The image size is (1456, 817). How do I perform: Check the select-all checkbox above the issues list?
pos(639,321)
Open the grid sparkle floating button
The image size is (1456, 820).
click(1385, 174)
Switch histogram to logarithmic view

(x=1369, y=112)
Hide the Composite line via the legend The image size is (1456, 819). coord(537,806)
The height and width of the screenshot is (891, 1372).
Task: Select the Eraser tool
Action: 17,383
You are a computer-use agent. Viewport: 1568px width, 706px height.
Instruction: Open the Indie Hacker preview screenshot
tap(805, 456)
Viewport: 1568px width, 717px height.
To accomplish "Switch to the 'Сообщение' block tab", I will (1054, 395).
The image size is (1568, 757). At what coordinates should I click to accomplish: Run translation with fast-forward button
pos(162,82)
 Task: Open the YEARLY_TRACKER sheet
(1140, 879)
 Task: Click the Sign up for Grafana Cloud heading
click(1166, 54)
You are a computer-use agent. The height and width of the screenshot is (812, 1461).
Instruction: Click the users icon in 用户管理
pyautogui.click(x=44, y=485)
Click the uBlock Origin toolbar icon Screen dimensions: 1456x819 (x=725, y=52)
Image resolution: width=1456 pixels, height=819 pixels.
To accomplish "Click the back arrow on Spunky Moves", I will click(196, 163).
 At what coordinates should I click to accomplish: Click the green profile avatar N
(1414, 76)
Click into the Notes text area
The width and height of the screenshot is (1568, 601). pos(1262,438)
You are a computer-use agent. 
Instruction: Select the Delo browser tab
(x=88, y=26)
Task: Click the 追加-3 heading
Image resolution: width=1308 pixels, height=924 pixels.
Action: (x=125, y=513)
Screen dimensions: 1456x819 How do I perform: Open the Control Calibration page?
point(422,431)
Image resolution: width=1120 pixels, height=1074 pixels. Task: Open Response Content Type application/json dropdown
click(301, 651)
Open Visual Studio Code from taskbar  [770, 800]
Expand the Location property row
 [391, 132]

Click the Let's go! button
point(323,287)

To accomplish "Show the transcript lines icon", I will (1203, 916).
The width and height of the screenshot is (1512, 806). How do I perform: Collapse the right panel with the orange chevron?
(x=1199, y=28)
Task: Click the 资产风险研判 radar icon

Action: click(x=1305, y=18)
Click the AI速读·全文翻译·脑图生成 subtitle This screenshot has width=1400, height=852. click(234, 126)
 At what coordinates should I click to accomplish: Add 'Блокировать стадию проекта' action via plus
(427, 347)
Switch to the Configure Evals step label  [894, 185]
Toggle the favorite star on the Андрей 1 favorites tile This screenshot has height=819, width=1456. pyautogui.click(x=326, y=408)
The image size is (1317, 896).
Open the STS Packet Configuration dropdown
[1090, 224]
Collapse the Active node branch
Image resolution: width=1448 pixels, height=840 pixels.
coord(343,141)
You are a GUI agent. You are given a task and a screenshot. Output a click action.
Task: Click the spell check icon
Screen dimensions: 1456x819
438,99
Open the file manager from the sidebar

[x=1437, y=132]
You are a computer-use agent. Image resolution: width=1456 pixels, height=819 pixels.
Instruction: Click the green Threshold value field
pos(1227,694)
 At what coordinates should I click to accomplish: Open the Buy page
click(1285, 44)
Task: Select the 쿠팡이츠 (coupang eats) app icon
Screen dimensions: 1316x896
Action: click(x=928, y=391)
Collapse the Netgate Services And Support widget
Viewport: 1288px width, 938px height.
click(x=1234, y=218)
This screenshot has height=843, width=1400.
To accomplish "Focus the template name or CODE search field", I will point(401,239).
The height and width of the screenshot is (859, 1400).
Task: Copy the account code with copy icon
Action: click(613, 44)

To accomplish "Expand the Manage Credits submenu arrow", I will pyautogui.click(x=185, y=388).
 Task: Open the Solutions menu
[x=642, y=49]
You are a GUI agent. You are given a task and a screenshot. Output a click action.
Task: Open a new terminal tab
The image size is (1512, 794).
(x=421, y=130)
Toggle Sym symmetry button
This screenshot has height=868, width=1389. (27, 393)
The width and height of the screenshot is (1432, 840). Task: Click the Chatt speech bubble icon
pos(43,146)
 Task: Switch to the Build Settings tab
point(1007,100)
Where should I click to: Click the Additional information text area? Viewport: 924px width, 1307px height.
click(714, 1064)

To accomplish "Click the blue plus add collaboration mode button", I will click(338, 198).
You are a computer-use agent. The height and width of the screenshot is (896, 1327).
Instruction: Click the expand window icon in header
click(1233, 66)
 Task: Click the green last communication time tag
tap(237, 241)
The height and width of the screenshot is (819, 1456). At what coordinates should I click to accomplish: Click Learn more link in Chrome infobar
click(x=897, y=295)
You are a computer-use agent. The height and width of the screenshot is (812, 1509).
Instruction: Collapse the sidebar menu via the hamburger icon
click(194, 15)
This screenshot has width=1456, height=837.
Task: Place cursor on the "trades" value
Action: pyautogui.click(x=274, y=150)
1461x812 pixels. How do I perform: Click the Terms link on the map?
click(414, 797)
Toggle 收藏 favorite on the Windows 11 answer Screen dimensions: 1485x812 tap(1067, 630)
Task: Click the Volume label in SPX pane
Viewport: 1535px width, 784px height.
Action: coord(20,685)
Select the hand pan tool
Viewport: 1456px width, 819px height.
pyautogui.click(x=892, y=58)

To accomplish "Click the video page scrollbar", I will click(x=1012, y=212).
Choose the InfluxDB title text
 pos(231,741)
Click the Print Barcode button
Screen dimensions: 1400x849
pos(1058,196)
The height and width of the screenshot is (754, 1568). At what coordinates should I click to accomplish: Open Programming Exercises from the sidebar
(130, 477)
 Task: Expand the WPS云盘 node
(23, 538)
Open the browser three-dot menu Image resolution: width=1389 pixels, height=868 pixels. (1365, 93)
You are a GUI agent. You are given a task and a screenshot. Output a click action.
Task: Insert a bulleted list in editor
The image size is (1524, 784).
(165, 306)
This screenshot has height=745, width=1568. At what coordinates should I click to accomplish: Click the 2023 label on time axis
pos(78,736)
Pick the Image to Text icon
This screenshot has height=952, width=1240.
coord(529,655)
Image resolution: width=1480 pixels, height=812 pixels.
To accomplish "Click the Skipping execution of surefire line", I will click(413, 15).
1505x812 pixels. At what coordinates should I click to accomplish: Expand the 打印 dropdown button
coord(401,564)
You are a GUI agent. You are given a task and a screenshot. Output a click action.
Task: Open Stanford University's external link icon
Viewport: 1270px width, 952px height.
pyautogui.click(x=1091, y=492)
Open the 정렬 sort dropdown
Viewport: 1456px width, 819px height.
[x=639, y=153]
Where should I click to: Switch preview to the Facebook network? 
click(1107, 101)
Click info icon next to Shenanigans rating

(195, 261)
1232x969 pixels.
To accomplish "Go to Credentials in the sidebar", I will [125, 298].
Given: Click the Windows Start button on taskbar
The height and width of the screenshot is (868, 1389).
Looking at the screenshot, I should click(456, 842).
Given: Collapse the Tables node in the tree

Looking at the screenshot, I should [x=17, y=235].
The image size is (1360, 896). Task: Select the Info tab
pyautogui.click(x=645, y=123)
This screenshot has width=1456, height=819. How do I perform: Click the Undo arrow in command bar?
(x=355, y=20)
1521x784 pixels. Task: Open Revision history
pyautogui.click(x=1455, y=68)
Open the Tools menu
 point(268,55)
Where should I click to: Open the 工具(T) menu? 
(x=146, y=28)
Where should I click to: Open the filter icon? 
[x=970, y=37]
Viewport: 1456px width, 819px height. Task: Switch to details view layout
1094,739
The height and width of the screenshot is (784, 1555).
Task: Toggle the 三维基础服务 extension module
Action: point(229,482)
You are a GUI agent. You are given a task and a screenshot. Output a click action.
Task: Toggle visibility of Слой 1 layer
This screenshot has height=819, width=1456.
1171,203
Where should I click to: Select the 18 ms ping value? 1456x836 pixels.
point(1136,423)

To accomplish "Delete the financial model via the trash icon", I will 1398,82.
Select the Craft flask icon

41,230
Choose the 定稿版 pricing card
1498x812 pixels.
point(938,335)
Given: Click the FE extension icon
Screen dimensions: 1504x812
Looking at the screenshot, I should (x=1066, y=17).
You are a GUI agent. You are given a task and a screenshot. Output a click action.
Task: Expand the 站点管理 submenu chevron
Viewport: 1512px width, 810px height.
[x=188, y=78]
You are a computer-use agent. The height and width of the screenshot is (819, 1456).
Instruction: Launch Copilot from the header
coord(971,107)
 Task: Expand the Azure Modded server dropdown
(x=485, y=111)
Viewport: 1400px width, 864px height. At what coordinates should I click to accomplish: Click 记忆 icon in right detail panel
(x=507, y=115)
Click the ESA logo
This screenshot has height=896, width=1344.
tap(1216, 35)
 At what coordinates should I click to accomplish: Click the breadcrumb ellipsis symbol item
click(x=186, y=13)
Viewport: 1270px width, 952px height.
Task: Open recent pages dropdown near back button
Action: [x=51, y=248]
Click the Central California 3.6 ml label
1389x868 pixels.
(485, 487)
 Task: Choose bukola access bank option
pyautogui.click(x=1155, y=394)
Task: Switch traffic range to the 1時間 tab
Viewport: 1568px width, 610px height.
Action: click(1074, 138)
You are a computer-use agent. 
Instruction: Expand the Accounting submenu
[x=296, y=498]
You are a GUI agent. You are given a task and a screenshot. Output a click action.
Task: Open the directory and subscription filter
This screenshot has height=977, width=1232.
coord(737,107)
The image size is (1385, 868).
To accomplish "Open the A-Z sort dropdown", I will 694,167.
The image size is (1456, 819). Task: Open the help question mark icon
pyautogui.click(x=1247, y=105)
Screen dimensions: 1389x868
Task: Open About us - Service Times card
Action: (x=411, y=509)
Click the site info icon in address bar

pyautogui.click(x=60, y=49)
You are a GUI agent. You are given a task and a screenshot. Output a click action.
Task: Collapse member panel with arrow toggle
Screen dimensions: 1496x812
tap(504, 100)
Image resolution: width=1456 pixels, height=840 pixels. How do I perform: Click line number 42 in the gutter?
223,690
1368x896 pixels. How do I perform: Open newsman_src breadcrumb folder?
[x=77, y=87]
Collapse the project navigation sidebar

○ ○ ○ ○ ○ ○ ○

EXERCISE DIRECTIONS: Give the number of lines in the listing that hold the string "sort", and supply nothing further.

ANSWER BELOW: 2